##### SOURCE INFORMATION
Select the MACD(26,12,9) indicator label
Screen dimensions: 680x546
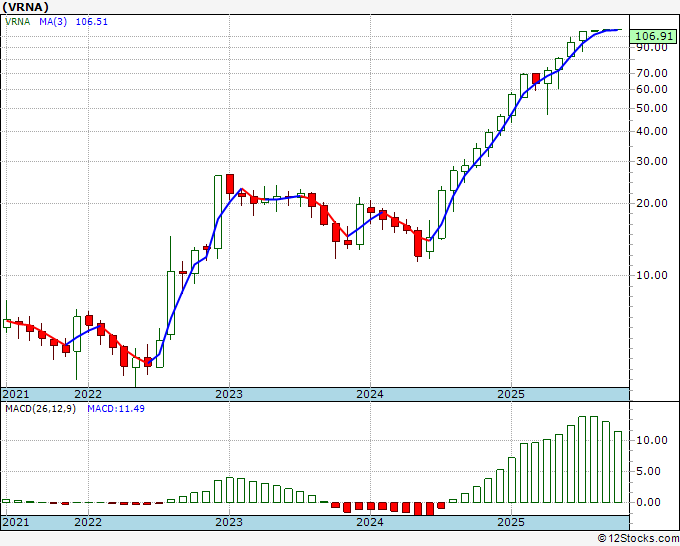pyautogui.click(x=40, y=408)
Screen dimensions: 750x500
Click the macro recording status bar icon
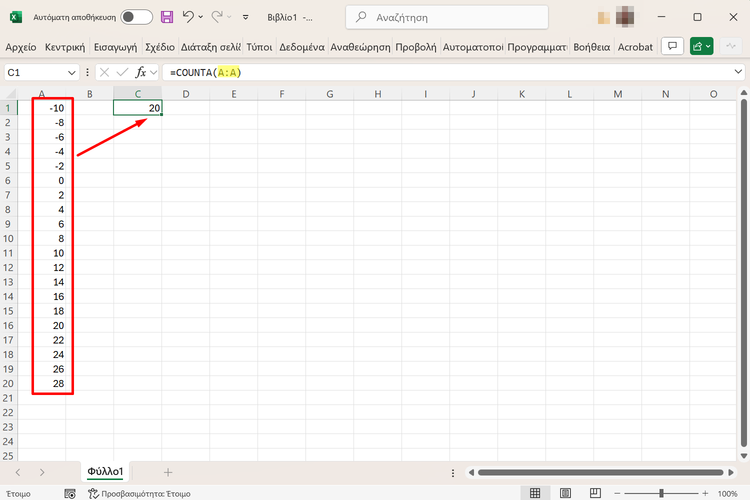(69, 493)
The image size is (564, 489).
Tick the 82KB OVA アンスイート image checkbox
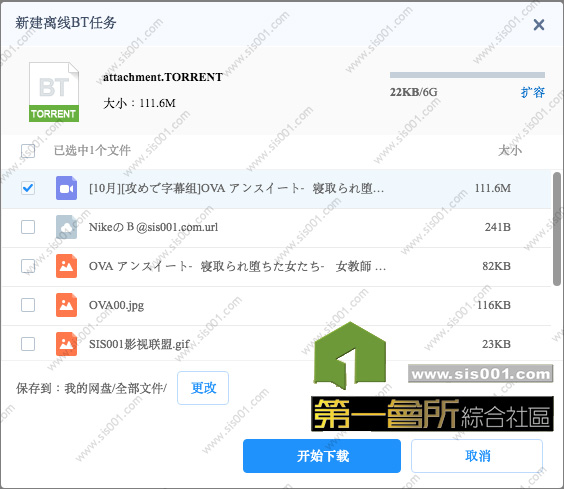pyautogui.click(x=28, y=266)
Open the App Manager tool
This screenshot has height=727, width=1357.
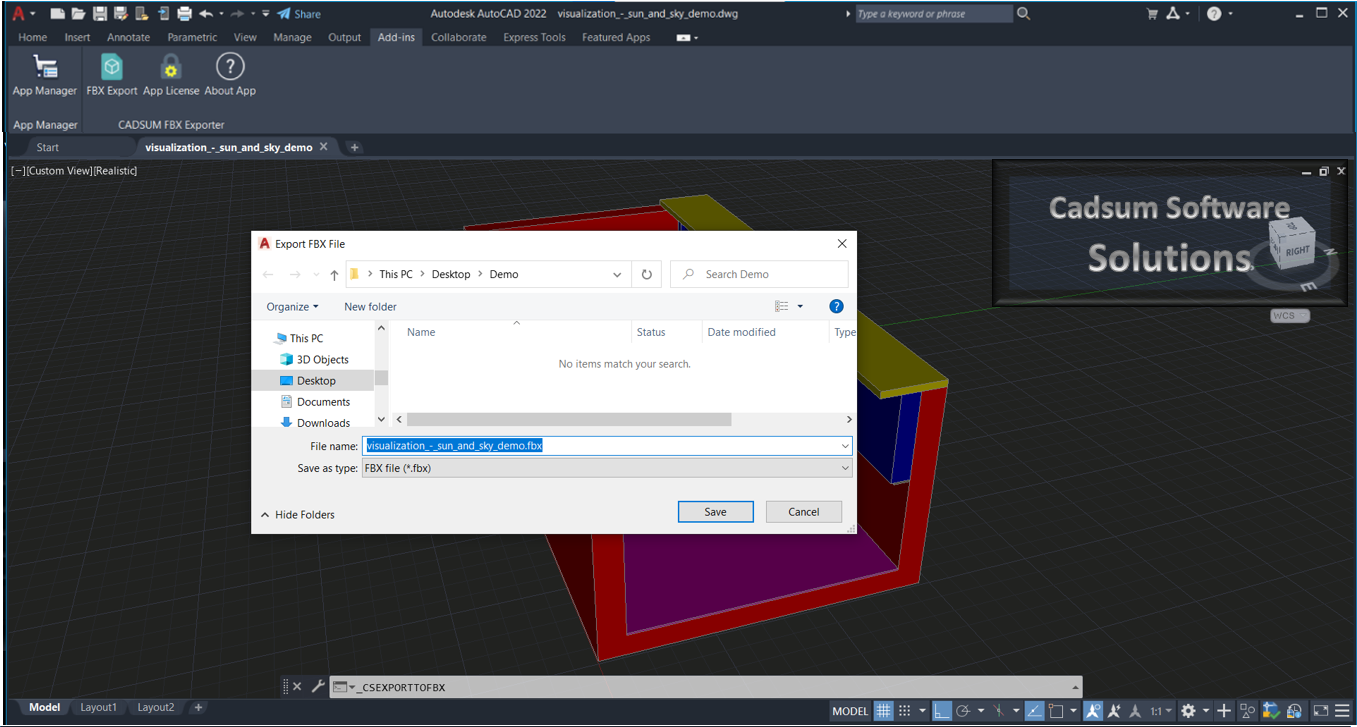coord(44,73)
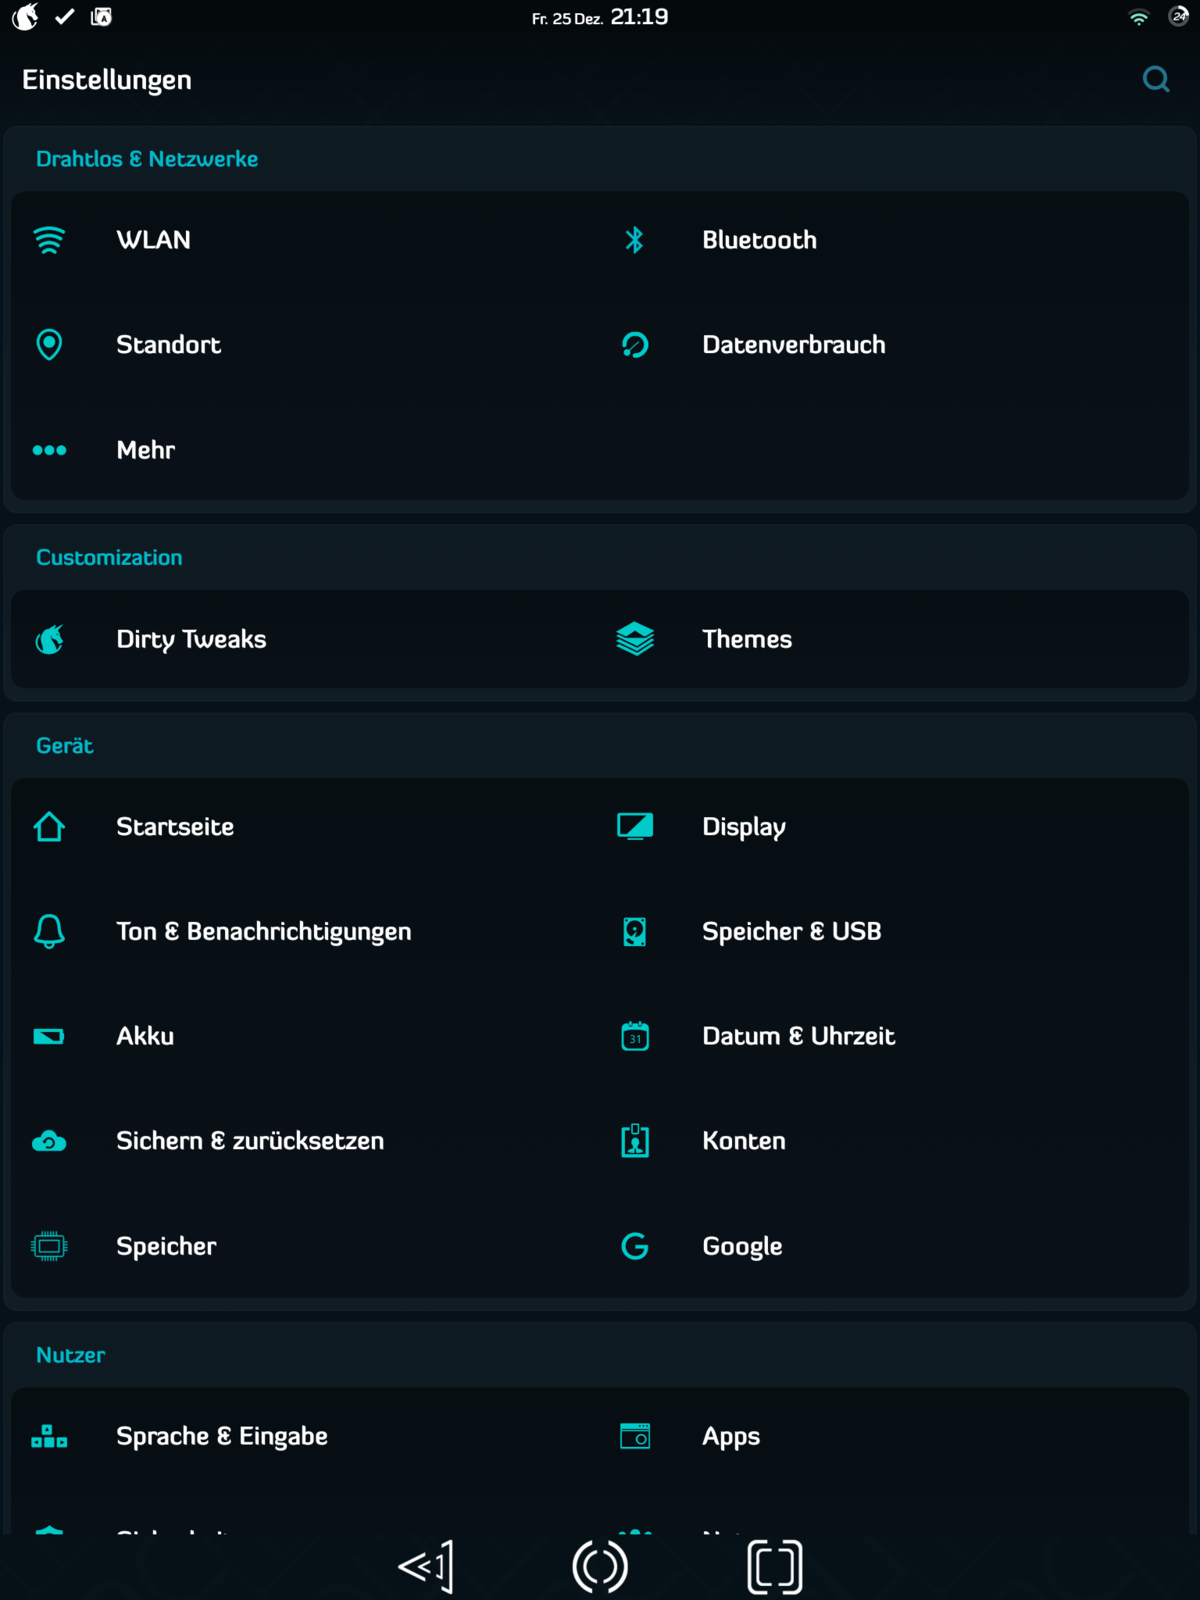Tap the Themes layers icon
Screen dimensions: 1200x1600
pyautogui.click(x=635, y=639)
##########
__PROBLEM TO WORK ON__: Going from the line with "Open the App Manager tool" to the last line of the listing, write out each line exactly and nothing else. Leave out all pictures.

__WORKED SOLUTION__:
Open the App Manager tool
This screenshot has height=727, width=1357.
coord(44,73)
Tap the Themes layers icon
Screen dimensions: 1200x1600
pyautogui.click(x=635, y=639)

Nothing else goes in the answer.